Cluster analysis based on molecular markers of eight S. ruiz-lealii plants. Dice similarity matrices and dendrograms obtained by cluster analysis based on presence/absence of AFLP (A), MSAP – methylation insensitive polymorphism (B) and MSAP – methylation sensitive polymorphism (C). a, i and n, abnormal, intermediate and normal flower phenotypes, respectively, of the analyzed plants.

Figure 7

MSAP analysis of eight S. ruiz-lealii plants. A, representative MSAP profiles of two EcoRI/HpaII (H) and EcoRI/MspI (M) digest of DNA extracted from eight S. ruiz-lealii plants. The primer combinations used were E-AGA/HM-TCAA (left panel) and E-AGA/HM-TCCA (right panel). The arrows indicate positions of size markers. B, detail of the primer combination E-AGA/HM-TCCA. Arrows heads, fragments analyzed as "methylation sensitive polymorphism". Arrow, fragment analyzed as "methylation insensitive polymorphism". C, graphical interpretation of methylation sensitive fragments. The boxes represent the double-stranded recognition site (CCGG) of the HpaII-MspI isoschizomer. Black boxes indicate methylated cytosine. Fragments 1 and 2 epialleles present in plants with normal and intermediate flower phenotype. Fragments 3 and 4, specific epialleles of plants with abnormal flower phenotype. Fragments 5 and 6, methylated epialleles present in three plants with abnormal flower phenotype and in plant 6, with intermediate flower phenotype; and demethylated epialleles specific of plants with normal flower phenotype. ^aMethylation patterns not determined, because the absence of a MSAP fragment can result from either a full methylation of cytosines on both strands or the absence of the restriction sites.

Figure 8

Southern analysis of nine S. ruiz-lealii plants.

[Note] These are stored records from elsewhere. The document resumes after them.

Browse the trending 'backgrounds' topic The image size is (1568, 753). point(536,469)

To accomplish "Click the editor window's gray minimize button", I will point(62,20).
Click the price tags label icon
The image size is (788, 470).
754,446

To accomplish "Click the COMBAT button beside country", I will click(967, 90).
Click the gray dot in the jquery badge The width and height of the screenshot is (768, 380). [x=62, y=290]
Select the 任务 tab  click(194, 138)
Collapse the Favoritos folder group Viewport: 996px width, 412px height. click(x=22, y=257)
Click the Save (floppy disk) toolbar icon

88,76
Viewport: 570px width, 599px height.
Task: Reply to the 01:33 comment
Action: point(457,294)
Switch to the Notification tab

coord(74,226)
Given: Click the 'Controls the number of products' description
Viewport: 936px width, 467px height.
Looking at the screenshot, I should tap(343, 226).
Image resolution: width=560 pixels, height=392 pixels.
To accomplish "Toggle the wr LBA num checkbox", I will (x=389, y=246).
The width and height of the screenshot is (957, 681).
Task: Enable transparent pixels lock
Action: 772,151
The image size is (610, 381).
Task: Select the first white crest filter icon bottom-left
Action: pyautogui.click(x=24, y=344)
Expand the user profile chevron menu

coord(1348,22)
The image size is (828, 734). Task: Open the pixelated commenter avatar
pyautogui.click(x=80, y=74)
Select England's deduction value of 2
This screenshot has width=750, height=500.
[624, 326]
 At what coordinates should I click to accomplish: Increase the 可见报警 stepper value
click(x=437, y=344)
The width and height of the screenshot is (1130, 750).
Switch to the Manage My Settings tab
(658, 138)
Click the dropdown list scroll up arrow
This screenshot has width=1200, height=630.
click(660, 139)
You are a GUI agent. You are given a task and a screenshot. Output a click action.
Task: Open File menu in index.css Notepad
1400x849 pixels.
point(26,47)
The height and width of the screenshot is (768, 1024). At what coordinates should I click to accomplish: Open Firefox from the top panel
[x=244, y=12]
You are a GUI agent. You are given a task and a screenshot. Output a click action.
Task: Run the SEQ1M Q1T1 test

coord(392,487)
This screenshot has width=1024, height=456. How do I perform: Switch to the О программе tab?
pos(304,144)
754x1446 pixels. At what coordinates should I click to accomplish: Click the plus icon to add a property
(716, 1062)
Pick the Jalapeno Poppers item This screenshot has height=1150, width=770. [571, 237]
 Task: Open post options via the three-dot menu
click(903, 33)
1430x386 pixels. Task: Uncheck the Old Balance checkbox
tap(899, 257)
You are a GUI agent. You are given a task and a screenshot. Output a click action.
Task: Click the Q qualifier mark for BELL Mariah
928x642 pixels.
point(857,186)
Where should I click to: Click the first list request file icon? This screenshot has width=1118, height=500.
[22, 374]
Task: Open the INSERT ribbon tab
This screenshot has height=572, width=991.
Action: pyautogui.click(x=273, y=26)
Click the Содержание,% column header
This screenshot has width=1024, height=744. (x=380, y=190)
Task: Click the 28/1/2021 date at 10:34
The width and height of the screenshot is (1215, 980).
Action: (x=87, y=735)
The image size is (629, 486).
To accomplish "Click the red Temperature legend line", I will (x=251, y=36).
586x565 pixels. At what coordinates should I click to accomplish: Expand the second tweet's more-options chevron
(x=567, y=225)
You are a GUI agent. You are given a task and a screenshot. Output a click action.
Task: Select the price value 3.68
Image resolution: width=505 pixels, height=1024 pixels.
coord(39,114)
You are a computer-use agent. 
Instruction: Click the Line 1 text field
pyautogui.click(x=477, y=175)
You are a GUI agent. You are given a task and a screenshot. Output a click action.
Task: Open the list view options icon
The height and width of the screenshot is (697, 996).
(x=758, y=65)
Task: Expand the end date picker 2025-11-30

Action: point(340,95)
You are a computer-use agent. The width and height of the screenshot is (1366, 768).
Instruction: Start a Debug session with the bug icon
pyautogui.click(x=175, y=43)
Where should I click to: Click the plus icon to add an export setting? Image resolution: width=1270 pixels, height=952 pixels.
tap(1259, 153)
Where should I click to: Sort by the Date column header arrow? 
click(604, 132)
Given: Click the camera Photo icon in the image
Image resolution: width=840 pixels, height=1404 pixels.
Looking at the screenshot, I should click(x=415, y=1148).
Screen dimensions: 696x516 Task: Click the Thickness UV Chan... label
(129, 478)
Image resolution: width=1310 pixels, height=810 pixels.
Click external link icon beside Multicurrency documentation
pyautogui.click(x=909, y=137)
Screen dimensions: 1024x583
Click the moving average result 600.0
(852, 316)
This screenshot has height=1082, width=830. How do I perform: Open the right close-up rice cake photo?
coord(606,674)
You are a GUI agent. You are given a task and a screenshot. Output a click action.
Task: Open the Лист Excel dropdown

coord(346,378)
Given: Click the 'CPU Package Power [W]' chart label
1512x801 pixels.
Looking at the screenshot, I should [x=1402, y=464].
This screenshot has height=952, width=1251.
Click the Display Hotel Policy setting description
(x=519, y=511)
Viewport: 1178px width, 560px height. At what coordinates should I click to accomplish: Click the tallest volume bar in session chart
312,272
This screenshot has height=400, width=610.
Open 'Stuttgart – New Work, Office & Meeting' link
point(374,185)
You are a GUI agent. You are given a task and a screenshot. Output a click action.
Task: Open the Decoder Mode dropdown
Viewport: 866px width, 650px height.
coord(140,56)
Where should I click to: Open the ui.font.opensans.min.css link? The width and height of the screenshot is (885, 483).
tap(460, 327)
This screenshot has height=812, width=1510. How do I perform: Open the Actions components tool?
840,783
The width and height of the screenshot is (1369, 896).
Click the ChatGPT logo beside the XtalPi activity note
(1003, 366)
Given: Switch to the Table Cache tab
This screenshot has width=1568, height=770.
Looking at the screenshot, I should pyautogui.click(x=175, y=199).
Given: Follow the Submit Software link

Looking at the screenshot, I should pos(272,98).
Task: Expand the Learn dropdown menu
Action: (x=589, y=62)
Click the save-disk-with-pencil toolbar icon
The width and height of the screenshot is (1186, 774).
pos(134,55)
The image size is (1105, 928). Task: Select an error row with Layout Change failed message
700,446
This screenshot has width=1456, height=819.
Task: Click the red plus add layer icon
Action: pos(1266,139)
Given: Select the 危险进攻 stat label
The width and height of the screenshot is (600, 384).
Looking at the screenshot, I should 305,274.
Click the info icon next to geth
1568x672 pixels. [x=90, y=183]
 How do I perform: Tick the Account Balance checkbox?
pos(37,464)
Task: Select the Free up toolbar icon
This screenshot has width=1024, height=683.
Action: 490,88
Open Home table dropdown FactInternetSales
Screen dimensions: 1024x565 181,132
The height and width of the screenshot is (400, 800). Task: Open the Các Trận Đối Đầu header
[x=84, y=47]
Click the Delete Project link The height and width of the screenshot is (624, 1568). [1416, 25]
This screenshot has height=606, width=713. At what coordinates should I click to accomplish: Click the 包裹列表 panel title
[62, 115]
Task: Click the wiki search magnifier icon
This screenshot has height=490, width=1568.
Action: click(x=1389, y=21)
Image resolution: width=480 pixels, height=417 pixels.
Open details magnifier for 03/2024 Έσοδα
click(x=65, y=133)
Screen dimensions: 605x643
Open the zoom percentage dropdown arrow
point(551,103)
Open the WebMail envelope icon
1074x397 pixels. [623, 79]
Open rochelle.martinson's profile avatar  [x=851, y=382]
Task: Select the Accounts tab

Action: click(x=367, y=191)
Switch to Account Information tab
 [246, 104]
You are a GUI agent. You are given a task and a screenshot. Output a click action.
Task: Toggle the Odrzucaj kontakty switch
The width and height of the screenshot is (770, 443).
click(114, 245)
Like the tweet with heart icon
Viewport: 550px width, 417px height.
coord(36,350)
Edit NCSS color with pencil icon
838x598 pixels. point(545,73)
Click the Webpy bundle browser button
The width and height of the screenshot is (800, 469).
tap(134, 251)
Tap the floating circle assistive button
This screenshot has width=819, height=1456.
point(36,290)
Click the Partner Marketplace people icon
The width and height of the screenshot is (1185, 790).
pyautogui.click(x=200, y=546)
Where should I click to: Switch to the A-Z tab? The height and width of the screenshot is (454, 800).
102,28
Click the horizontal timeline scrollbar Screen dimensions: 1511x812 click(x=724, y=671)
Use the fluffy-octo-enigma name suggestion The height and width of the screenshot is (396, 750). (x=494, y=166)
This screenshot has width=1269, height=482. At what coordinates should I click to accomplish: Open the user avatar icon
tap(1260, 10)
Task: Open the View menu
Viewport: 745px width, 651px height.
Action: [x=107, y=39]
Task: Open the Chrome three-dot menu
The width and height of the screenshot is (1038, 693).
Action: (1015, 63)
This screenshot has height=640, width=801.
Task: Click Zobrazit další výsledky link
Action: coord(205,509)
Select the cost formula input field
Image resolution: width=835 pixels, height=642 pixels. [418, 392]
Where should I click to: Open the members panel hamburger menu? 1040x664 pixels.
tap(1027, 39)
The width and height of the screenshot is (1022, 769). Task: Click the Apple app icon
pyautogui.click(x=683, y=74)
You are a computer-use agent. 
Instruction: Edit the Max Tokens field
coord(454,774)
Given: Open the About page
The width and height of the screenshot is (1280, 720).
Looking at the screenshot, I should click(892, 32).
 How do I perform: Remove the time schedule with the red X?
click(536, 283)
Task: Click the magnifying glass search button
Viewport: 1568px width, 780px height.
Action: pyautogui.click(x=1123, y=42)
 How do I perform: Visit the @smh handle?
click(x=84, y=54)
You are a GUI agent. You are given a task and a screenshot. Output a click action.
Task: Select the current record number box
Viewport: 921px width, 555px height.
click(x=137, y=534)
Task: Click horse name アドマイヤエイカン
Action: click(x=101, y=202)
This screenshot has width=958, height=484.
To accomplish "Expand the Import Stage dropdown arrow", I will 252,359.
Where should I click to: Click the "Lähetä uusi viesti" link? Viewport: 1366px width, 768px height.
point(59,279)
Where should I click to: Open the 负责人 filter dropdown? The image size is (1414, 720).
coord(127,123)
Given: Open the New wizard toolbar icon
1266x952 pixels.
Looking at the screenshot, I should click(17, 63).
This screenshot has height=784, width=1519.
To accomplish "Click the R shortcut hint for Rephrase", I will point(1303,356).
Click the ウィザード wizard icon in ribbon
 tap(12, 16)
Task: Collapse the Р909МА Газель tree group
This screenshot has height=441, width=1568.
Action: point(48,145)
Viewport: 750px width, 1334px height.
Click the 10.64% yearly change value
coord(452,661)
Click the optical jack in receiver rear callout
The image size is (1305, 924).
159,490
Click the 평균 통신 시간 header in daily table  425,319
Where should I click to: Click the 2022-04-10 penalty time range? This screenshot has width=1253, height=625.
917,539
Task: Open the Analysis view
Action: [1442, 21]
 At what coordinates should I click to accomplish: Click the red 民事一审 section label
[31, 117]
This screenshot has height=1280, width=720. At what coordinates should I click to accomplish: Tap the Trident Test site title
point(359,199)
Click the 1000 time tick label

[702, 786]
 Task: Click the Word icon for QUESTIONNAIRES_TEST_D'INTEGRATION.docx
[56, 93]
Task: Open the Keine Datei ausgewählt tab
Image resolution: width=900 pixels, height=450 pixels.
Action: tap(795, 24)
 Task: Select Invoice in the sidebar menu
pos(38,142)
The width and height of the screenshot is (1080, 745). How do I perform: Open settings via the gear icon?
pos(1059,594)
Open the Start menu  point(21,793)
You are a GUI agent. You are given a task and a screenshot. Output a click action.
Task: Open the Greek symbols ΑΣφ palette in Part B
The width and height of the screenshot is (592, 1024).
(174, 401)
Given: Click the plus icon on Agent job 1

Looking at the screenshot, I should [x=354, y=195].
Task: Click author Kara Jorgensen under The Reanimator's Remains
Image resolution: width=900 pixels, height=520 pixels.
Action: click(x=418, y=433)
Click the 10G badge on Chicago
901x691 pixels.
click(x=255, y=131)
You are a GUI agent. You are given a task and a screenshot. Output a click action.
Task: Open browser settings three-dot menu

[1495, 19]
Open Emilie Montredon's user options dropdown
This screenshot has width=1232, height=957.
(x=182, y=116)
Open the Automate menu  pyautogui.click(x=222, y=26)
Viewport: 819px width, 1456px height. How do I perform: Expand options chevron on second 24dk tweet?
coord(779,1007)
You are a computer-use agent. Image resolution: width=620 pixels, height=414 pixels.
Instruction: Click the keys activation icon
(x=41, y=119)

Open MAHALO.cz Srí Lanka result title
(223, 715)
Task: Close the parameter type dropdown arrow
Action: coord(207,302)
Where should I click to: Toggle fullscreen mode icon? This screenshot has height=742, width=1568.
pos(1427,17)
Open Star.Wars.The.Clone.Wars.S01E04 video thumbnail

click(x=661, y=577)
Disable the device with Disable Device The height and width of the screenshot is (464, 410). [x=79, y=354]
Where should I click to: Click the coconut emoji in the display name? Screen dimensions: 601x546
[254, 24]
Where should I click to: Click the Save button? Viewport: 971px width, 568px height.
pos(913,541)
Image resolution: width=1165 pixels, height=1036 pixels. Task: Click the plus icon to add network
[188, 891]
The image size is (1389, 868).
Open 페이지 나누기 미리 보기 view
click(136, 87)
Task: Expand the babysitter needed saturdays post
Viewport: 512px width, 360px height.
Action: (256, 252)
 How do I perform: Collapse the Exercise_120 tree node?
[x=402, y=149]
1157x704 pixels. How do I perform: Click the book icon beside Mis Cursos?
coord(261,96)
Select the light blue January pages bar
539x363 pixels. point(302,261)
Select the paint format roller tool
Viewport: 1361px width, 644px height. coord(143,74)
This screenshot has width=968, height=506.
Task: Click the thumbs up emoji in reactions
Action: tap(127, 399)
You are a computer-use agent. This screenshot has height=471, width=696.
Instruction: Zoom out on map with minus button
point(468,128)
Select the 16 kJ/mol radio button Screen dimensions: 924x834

DNA was digested with HpaII and probed with the 0.6 kb PCR product of the repetitive sequence 2D8. The molecular weights of fragments are indicated. a, i and n, abnormal, intermediate and normal flower phenotypes, respectively, of the analyzed plants.

Figure 9

Novel flower phenotypes observed in a S. ruiz-lealii plant treated with the demethylating agent AzaC. A, flower from an untreated control plant. B, flower with overdeveloped sepals and light purple petals. C, flower with fused sepals and purple petals. D, flower with fused sepals and fused and dissected petals. E, flower with dissected petals and twisted anthers. F, two flowers from a single inflorescence, both with dissected petals. G, three flowers from a single inflorescence, two of which were normal and the remaining one presented dissected petals. H, two flowers from a single inflorescence. Upper, flower with dissected and extra number petals and twisted anthers. Lower, detail of a flower with fused stamens and petals. I, MSAP patterns observed in two independent experiments of the treated plant (T1 and T2) respect to the control untreated plant (C1 and C2). Arrowheads, hypermethylation of the treated plant respect to the control plant. Arrows, demethylation of the treated plant respect to the control plant. (-), control of the PCR experiment.